The team tips it as the “first public proof” that its custom Quasar architecture works at real scale.
The bottleneck it’s attacking
Long-context processing is still one of AI’s most stubborn engineering problems. Leading 2026 models advertise ranges up to 10 million tokens (Google’s Gemini 3 Pro and Meta’s Llama 4 Scout among them), but real-world performance often degrades sharply past a few hundred thousand.
Most AI models run on a standard Transformer, the same foundation under GPT, Claude, Gemini. Powerful, but it has a fatal limit: double the context, quadruple the compute. That quadratic wall is why long-context AI is still a bottleneck everywhere.
The architecture
Quasar’s bet is a hybrid recurrent/attention stack rather than dense scaling or pure sparse-attention tricks:
- Loop Transformer: A scaffold that reuses decoder layers across multiple passes, raising effective compute depth without inflating parameter count. The Preview runs a single loop with looped anchor injection disabled.

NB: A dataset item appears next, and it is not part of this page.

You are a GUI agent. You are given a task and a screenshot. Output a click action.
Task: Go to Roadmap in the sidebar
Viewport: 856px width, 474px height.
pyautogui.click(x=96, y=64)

- Quasar Hybrid Attention: Layers cycle through three branch types — dominant Quasar branches, Raven (slot-routed recurrent attention with Mamba-2-style decay), and GLA (Flash Linear Attention for fast sequence mixing). The Preview uses 20 layers, with active hybrid layers from 4 to 19.
- Sparse MoE routing: 256 experts, 8 selected per token plus one shared expert, keeping active params at ~2B while the full checkpoint sits at ~18B.
- Experimental context extension: A “Safe NoPE” (no positional encoding past the first 512 tokens) plus RoPE config enables the 5M-token setting, though the model card flags this path as immature.
The design targets specialized massive-context workloads. The team has hinted that this release is an experiment and a reveal of the long-context architecture, with a tech report and a 10T-token version still to come.
Benchmarks and early pushback

The release includes a table comparing Quasar-Alpha (the lineage leading to Preview) against Covenant-72B, Youtu-LLM-2B, Qwen3-4B-Base, and Gemma-3-4B-PT across MMLU, ARC, PIQA, HellaSwag, OpenBookQA, and MATH-500. Quasar-Alpha looks competitive or better in several categories despite fewer active params and limited training.
The X community flagged few caveats fast. The comparators are older or differently sized models; long-context-specific evals (needle-in-haystack at scale) are absent; and every Quasar result is bolded regardless of win or loss.
Critics also pressed on VRAM requirements for actually running the full 5M context, and on tool-calling and agentic capability. The team’s response: the release “is not about evals or beating other models” but about proving the architecture scales. A fuller tech report is promised.